#!/usr/bin/env python
# coding: utf-8

# The decision tree algorithm is a supervised learning algorithm -- we first construct the tree with historical data, and then use it to predict an outcome. One of the major advantages of decision trees is that they can pick up nonlinear interactions between variables in the data that linear regression can't. In our bear wrestling example, a decision tree can pick up on the fact that you should only wrestle large bears when escape is impossible, whereas a linear regression would have had to weight both factors in the absence of the other.
# 
# We can use trees for classification or regression problems. In this lesson, we'll walk through the building blocks of making a decision tree automatically.

# In[17]:


import pandas as pd
import math
import numpy as np
import sys
sys.setrecursionlimit(10000)

# Set index_col to False to avoid pandas thinking that the first column is row indexes (it's age)
income = pd.read_csv('/Users/ememobongekpenyong/Desktop/DQ/income.csv', index_col=False)
income.head()


# ### Categorical Variables
# 
# As we can see in our data, we have categorical variables such as workclass that have string values. Multiple individuals can share the same string value. The types of work include State-gov, Self-emp-not-inc, Private, and so on. Each of these strings is a label for a category.
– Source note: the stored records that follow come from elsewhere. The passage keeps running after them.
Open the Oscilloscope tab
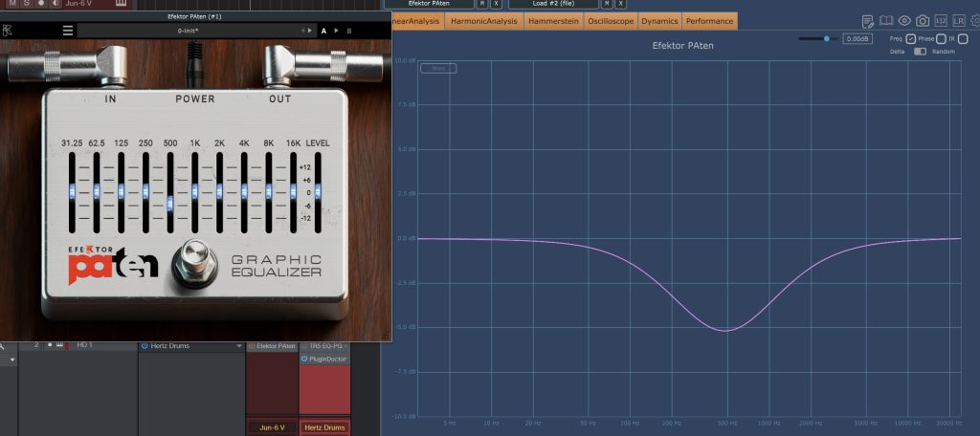 pos(611,21)
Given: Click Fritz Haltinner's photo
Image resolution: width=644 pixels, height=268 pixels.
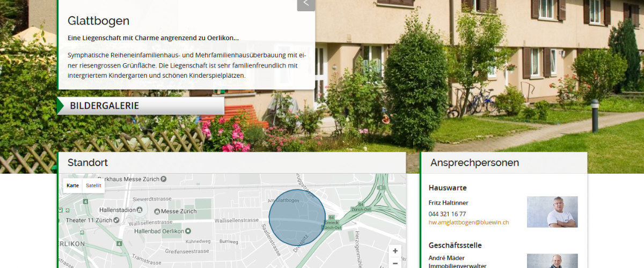Looking at the screenshot, I should point(552,212).
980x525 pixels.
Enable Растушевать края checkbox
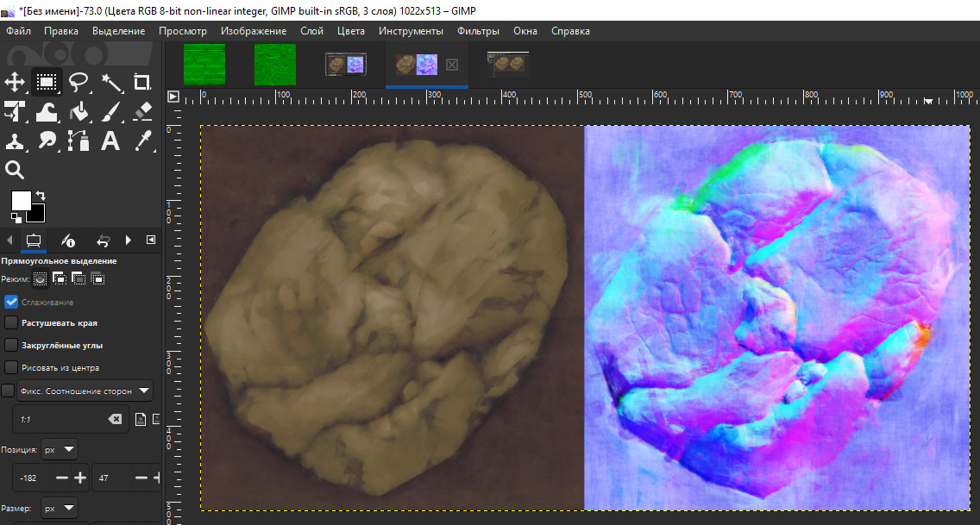coord(11,322)
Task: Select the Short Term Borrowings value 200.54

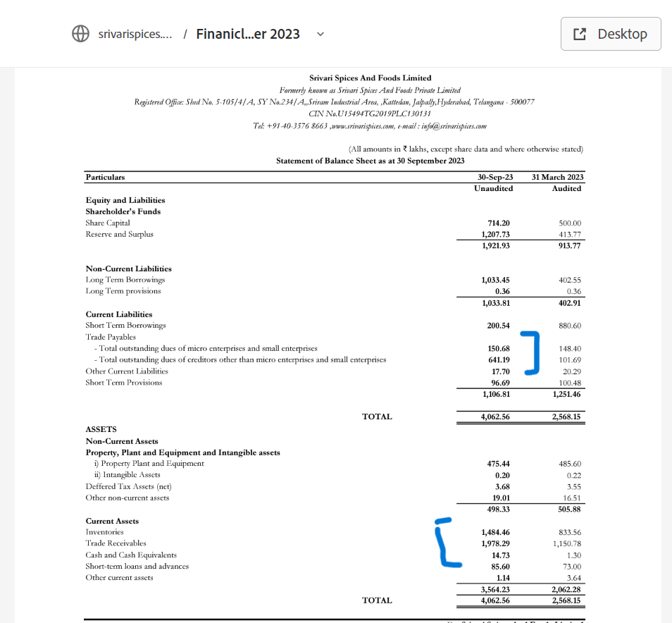Action: point(498,326)
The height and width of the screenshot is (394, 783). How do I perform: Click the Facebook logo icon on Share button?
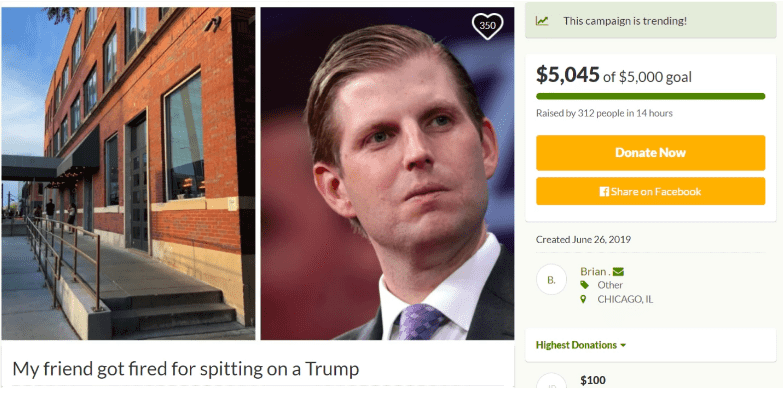(x=604, y=191)
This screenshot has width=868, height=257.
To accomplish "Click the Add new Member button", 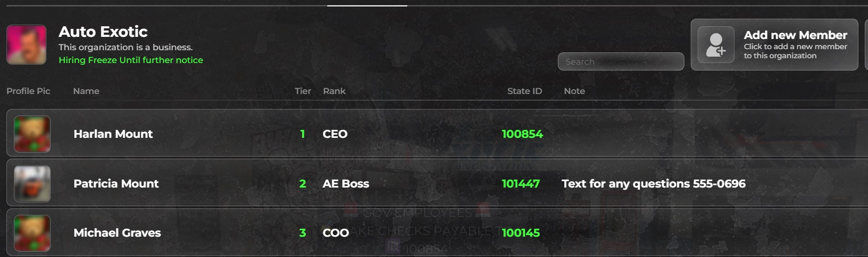I will [x=774, y=45].

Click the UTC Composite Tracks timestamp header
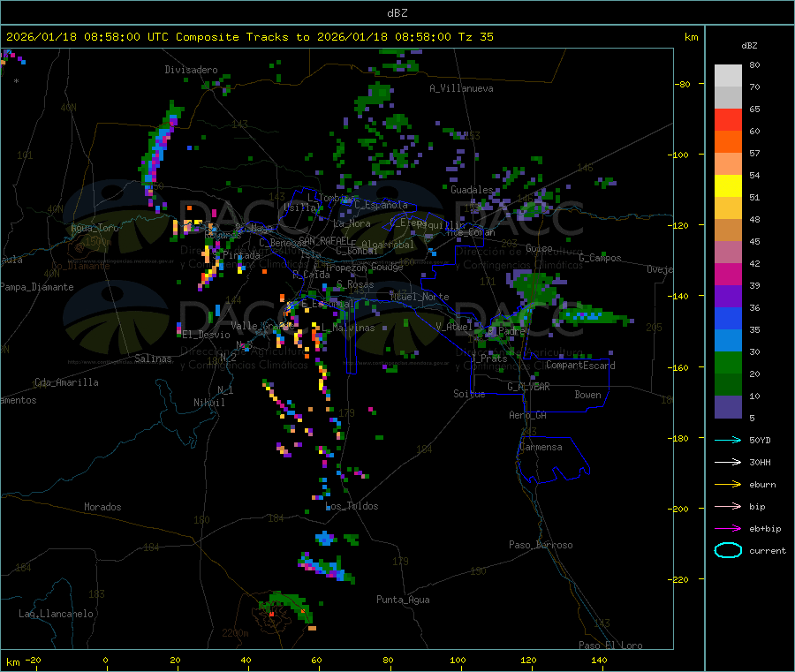pyautogui.click(x=250, y=37)
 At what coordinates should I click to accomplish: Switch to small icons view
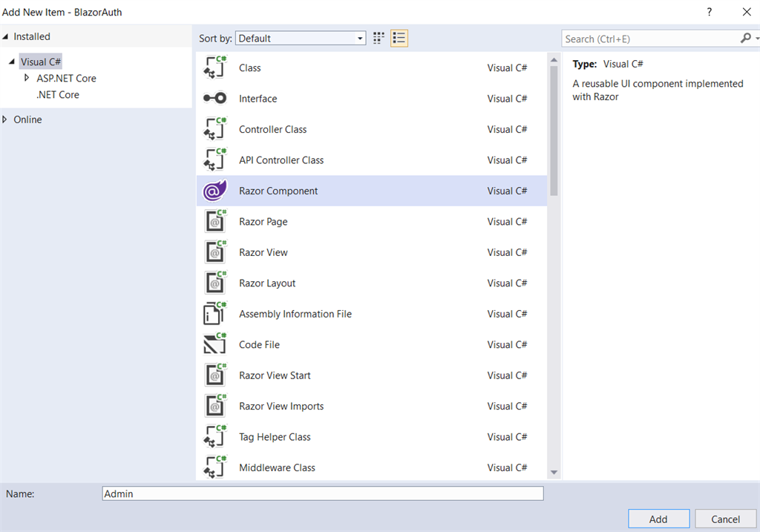pos(378,38)
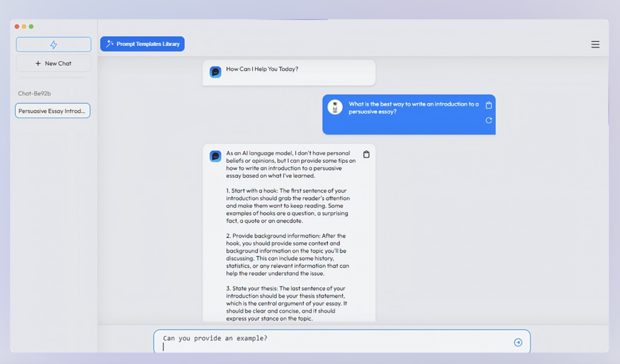Click the user avatar in the blue message
Viewport: 620px width, 364px height.
335,108
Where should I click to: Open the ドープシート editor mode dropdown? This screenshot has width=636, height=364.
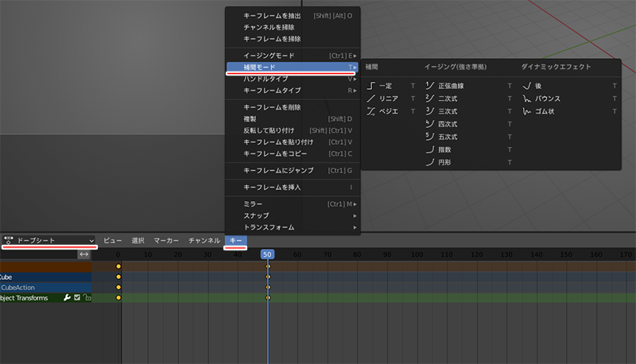pos(49,240)
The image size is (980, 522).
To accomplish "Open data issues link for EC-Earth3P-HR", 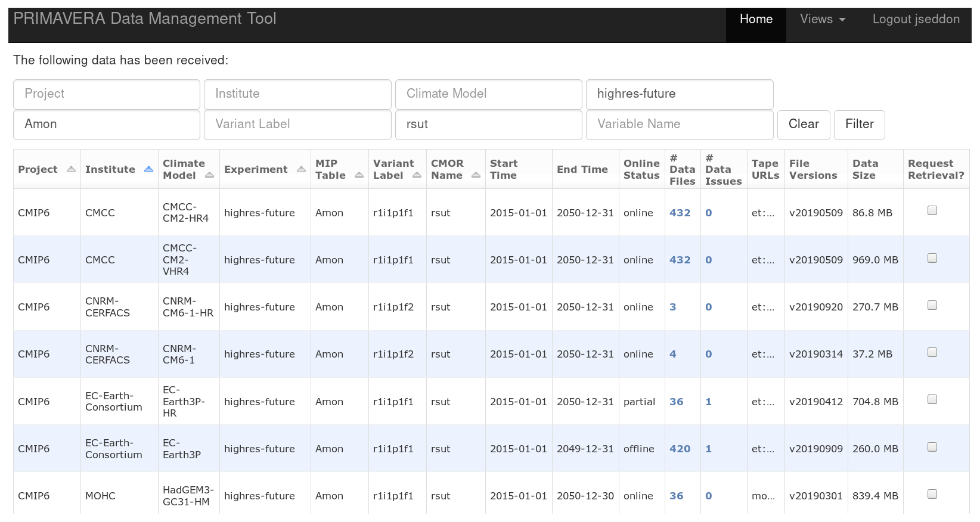I will (708, 402).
Another example of a column of categories is sex, where the options are Male and Female.
# 
# Before we get started with decision trees, we need to convert the categorical variables in our data set to numeric variables. This involves assigning a number to each category label, then converting all of the labels in a column to the corresponding numbers.
# 
# One strategy is to convert the columns to a categorical type. Under this approach, pandas will display the labels as strings, but internally store them as numbers so we can do computations with them. The numbers aren't always compatible with other libraries like Scikit-learn, though, so it's easier to just do the conversion to numeric upfront.
# 
# We can use the pandas.Categorical() class from pandas to perform the conversion to numbers.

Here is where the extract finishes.